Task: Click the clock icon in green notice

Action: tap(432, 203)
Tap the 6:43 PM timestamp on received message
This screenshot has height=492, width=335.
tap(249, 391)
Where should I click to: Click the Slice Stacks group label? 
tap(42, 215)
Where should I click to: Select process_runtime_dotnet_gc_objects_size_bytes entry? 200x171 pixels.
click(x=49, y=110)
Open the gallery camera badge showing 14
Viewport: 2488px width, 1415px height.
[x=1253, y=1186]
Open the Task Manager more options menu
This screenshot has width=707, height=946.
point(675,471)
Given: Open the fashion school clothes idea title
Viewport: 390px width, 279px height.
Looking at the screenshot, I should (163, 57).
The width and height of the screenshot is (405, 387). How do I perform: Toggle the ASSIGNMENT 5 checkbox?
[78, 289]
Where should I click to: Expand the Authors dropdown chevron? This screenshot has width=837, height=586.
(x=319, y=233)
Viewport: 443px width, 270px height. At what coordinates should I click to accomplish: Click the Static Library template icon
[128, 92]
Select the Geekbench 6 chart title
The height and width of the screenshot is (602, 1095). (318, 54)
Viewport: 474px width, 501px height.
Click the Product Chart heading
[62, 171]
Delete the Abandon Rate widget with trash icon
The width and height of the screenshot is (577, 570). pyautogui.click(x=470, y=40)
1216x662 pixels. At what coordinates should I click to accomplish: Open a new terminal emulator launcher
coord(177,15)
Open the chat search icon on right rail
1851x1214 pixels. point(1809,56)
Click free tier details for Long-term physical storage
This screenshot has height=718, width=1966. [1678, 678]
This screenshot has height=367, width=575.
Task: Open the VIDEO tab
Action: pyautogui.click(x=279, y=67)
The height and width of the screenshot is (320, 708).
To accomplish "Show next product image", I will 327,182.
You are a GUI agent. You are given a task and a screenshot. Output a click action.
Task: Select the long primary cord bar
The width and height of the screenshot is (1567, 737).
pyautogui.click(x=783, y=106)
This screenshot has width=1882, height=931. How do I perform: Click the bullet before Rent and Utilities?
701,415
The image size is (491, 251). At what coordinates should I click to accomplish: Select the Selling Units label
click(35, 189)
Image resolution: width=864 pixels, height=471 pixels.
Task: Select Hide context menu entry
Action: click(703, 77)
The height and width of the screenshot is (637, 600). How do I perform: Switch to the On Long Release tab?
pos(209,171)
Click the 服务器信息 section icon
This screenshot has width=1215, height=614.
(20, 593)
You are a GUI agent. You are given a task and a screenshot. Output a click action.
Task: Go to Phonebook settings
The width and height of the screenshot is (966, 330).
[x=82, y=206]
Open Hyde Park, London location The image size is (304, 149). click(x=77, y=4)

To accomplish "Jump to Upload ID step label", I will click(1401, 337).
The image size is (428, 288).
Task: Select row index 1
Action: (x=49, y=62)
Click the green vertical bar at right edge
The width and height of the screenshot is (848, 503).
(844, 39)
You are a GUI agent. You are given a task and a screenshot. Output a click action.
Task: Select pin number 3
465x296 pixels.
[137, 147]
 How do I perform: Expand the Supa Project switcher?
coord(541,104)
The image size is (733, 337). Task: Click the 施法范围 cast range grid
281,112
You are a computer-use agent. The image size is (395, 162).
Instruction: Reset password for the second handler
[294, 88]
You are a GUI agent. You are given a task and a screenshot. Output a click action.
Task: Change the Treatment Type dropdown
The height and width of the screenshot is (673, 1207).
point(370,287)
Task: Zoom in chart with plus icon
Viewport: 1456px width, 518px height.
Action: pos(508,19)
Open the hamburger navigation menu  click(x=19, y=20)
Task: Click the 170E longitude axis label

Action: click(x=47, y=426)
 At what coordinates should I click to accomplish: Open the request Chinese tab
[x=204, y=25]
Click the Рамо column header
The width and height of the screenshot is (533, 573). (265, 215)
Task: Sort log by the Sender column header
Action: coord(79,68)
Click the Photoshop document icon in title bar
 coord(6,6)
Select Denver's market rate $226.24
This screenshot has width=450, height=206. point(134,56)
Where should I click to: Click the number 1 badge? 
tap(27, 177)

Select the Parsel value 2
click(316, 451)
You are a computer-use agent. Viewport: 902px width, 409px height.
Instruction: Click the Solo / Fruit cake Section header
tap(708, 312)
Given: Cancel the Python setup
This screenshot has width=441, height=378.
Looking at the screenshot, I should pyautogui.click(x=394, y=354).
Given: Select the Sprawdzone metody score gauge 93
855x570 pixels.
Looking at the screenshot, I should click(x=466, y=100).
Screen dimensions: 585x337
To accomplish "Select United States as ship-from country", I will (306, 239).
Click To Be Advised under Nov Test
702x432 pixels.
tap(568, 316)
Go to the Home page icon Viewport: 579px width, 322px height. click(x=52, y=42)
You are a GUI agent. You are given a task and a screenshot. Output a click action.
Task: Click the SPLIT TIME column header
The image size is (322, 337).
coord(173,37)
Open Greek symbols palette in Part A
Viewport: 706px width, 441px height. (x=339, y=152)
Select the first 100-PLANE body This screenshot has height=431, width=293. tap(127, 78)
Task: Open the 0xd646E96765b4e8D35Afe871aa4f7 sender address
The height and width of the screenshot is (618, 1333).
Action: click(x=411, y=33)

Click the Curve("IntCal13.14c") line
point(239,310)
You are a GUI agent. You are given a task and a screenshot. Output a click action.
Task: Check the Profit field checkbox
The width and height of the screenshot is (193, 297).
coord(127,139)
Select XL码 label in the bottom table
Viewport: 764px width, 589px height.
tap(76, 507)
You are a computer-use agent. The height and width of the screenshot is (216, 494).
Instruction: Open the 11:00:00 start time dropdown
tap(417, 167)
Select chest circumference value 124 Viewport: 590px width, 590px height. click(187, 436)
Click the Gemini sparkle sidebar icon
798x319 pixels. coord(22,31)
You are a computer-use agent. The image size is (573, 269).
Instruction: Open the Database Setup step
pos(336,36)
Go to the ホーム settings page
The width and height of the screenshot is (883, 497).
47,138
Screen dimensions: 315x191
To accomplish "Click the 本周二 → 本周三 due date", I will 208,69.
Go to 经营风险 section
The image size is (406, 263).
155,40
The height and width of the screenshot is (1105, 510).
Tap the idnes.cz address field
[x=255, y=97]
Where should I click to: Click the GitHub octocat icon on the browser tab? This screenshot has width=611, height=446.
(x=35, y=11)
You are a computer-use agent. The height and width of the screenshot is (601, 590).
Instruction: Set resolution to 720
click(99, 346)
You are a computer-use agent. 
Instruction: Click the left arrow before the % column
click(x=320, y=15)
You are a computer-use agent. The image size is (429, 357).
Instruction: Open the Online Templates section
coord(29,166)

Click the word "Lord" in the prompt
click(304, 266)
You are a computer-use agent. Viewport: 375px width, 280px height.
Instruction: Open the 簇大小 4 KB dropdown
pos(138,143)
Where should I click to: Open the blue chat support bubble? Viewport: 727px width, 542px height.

[WHAT THE EXERCISE ASKS]
Only lines holding the string "computer" are wanted; gather each one from the entries above.

[OUTPUT FOR THIS TASK]
You are a computer-use agent. The image size is (395, 162).
You are a computer-use agent. Viewport: 902px width, 409px height.
You are a computer-use agent. The height and width of the screenshot is (216, 494).
You are a computer-use agent. The image size is (573, 269).
You are a computer-use agent. The height and width of the screenshot is (601, 590).
You are a computer-use agent. 
You are a computer-use agent. The image size is (429, 357).
You are a computer-use agent. Viewport: 375px width, 280px height.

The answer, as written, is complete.